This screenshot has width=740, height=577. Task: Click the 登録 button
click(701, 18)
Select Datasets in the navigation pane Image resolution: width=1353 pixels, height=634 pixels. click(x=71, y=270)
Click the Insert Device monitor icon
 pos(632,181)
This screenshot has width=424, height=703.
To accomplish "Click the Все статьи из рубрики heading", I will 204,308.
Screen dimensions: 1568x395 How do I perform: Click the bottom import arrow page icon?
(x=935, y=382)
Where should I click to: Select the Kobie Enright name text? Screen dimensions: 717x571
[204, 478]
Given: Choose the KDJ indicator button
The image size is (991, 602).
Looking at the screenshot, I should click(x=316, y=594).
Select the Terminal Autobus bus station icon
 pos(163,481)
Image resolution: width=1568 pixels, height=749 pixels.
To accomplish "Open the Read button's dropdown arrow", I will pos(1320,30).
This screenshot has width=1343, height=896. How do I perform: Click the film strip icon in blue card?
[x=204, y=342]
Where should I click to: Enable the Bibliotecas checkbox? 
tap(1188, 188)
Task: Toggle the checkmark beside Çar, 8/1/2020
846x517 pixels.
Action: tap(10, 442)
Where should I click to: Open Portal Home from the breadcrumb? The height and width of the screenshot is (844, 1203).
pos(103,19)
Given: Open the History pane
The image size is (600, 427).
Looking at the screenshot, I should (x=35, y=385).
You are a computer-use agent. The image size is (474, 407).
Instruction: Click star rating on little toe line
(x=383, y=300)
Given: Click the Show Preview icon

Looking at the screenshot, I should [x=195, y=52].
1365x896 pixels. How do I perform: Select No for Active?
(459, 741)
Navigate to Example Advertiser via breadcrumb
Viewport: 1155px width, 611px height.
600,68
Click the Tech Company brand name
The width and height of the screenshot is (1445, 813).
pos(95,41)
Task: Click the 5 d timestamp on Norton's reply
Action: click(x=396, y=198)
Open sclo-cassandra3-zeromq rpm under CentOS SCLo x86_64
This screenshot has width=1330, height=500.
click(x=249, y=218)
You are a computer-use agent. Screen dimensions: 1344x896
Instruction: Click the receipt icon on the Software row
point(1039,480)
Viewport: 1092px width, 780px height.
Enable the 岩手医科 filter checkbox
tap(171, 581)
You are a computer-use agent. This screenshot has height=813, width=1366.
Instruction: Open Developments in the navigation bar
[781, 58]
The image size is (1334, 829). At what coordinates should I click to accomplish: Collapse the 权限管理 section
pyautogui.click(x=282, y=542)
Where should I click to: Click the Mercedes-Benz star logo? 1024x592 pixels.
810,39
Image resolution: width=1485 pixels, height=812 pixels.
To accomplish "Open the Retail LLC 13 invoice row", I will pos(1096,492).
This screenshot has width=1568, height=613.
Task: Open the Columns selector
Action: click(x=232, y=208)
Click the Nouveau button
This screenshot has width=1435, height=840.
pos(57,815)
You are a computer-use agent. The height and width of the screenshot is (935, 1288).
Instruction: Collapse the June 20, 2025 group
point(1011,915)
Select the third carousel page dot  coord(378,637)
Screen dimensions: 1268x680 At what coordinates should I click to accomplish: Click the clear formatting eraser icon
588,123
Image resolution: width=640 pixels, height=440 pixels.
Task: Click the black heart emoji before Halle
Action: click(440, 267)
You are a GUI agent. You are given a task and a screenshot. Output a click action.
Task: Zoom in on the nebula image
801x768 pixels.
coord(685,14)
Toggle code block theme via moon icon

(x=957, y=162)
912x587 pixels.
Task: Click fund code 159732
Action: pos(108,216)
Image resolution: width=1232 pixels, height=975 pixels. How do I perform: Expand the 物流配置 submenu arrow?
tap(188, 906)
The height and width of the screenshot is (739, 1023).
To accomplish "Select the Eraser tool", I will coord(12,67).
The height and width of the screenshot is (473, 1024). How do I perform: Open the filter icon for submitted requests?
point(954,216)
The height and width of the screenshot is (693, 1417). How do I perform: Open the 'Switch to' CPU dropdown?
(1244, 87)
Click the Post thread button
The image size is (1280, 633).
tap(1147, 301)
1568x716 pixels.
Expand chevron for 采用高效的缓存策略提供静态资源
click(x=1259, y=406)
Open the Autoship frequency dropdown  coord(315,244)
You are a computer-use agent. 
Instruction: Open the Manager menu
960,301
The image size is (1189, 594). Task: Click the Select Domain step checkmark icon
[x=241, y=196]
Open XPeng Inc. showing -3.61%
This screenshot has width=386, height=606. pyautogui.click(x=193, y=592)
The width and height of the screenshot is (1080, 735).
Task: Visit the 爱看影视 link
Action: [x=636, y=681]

● **The problem**: Here the output must be the lines above from the line with "846x517 pixels." to the line with "Given: Open the History pane", both included, duplicated word for word and nothing else.

● **The completed task**:
846x517 pixels.
Action: tap(10, 442)
Where should I click to: Open Portal Home from the breadcrumb? The height and width of the screenshot is (844, 1203).
pos(103,19)
Given: Open the History pane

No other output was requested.